* START Data shown *

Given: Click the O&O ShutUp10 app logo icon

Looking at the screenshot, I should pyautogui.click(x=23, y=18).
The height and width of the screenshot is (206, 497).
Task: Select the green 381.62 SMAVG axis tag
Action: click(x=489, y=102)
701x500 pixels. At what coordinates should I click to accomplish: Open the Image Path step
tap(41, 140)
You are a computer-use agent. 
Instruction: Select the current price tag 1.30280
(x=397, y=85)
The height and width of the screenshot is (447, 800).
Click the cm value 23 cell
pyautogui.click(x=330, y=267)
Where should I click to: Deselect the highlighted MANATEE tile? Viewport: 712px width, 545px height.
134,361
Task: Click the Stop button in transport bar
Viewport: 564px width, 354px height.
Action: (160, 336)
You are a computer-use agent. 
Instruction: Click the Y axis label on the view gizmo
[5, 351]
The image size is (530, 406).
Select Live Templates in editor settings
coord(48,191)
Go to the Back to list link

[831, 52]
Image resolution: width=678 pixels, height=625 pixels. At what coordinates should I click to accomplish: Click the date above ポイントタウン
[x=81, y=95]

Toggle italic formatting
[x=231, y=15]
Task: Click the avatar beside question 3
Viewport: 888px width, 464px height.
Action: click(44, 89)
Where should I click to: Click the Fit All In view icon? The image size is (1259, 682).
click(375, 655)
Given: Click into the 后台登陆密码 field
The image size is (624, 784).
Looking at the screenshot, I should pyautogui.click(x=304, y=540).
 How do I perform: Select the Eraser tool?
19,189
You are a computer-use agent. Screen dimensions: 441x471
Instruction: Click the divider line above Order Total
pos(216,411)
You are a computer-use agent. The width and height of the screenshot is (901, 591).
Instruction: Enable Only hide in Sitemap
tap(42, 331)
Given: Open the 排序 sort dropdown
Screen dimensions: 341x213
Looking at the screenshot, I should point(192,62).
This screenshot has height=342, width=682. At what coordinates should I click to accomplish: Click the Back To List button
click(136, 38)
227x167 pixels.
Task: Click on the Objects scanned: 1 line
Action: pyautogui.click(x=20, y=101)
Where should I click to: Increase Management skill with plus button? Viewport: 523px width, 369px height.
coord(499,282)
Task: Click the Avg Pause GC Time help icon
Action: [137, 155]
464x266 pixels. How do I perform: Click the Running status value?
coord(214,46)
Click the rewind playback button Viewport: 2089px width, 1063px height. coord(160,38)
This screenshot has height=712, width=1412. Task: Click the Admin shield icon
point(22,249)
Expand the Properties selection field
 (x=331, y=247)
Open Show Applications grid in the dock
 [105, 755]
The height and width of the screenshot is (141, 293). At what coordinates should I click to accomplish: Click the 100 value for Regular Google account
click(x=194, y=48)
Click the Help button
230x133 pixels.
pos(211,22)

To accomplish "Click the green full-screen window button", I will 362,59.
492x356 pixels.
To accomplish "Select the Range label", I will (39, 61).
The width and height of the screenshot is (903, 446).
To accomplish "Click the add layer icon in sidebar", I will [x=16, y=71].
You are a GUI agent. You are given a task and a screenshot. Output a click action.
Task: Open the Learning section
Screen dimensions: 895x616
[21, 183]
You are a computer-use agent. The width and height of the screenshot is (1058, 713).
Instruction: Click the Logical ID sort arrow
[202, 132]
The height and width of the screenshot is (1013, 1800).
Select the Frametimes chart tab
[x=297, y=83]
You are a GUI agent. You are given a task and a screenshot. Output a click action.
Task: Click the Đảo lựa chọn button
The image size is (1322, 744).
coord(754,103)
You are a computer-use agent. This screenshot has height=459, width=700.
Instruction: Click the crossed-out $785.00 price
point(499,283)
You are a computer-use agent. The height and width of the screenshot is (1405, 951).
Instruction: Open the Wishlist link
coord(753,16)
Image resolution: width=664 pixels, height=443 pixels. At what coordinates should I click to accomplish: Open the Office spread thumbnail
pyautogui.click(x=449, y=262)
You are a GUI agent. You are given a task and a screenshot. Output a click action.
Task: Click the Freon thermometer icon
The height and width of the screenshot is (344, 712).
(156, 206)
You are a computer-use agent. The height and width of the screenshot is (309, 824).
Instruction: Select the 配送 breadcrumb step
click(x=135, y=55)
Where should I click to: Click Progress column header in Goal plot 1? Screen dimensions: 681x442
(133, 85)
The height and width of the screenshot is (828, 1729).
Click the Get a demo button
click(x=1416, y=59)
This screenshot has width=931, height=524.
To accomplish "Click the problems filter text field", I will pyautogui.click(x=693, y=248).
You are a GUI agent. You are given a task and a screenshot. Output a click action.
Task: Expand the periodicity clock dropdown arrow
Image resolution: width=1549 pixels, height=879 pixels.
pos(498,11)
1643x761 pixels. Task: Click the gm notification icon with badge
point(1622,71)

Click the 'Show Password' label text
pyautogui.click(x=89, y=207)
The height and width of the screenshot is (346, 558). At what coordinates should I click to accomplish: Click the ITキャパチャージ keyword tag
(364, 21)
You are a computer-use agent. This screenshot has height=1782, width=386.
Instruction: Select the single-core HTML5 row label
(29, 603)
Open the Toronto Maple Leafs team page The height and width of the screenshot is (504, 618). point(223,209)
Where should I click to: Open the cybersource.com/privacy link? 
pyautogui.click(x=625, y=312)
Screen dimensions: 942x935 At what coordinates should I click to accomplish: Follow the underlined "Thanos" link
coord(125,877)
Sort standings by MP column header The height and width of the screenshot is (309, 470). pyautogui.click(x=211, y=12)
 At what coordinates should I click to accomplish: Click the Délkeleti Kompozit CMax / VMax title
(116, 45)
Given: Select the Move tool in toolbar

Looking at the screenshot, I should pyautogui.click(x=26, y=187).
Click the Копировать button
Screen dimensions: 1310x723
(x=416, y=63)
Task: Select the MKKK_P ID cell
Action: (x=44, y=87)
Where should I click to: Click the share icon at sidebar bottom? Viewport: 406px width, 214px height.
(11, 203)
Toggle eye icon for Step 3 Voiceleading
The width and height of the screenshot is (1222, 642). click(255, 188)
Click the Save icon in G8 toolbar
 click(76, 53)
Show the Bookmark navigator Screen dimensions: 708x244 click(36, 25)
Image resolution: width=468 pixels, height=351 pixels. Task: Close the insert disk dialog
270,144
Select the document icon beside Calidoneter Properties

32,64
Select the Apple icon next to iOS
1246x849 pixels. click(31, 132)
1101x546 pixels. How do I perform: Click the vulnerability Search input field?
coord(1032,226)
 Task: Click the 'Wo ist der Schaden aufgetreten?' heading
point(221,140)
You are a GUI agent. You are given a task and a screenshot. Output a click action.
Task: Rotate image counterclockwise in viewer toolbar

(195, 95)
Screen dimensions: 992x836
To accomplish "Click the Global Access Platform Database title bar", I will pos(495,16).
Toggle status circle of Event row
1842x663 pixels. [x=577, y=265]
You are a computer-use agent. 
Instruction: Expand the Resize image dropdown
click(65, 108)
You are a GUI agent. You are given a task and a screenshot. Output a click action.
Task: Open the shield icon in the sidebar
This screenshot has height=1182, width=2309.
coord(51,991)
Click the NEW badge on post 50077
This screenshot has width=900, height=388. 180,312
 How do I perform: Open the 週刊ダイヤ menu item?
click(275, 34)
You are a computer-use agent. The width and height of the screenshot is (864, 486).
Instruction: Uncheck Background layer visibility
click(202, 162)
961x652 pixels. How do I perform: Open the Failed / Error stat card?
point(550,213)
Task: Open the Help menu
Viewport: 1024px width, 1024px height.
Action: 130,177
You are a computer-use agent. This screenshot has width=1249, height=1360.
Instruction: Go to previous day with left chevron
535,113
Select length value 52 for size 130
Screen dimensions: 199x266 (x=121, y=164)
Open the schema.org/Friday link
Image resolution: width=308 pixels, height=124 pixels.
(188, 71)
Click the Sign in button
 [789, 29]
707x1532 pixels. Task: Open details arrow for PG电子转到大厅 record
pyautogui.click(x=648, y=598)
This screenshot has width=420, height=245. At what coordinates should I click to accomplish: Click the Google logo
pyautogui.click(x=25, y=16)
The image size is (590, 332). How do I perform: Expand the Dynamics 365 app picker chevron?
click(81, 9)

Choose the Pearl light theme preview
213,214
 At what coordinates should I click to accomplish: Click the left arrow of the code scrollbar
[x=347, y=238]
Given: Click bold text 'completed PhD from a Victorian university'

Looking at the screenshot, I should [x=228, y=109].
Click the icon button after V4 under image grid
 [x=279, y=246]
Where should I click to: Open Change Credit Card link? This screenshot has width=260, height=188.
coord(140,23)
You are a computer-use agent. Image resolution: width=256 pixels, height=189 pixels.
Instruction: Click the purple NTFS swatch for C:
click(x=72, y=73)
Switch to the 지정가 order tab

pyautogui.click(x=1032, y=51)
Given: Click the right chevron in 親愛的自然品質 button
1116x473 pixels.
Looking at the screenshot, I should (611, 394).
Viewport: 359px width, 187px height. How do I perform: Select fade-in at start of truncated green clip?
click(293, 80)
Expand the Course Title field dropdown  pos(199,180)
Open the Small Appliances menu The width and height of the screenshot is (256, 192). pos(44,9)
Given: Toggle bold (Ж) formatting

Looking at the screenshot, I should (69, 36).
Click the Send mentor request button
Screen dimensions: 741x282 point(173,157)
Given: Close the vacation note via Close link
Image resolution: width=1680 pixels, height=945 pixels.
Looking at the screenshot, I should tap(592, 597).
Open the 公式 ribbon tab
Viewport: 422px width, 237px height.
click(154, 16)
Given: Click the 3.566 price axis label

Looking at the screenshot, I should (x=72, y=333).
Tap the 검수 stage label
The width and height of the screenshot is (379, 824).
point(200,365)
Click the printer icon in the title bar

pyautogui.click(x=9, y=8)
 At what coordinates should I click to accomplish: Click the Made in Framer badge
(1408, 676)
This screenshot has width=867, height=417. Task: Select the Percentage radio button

* END Data shown *

Stated task
Pick out every line in the entries above that contains the word "This", and copy each one.

Reply to the exercise
This screenshot has height=342, width=682. At what coordinates should I click to accomplish: Click the Back To List button
This screenshot has height=712, width=1412. Task: Click the Admin shield icon
You are a computer-use agent. This screenshot has height=459, width=700.
This screenshot has width=931, height=524.
You are a computer-use agent. This screenshot has height=1782, width=386.
This screenshot has height=1182, width=2309.
This screenshot has width=900, height=388. 180,312
You are a computer-use agent. This screenshot has width=1249, height=1360.
This screenshot has width=420, height=245. At what coordinates should I click to accomplish: Click the Google logo
Where should I click to: Open Change Credit Card link? This screenshot has width=260, height=188.
This screenshot has width=867, height=417. Task: Select the Percentage radio button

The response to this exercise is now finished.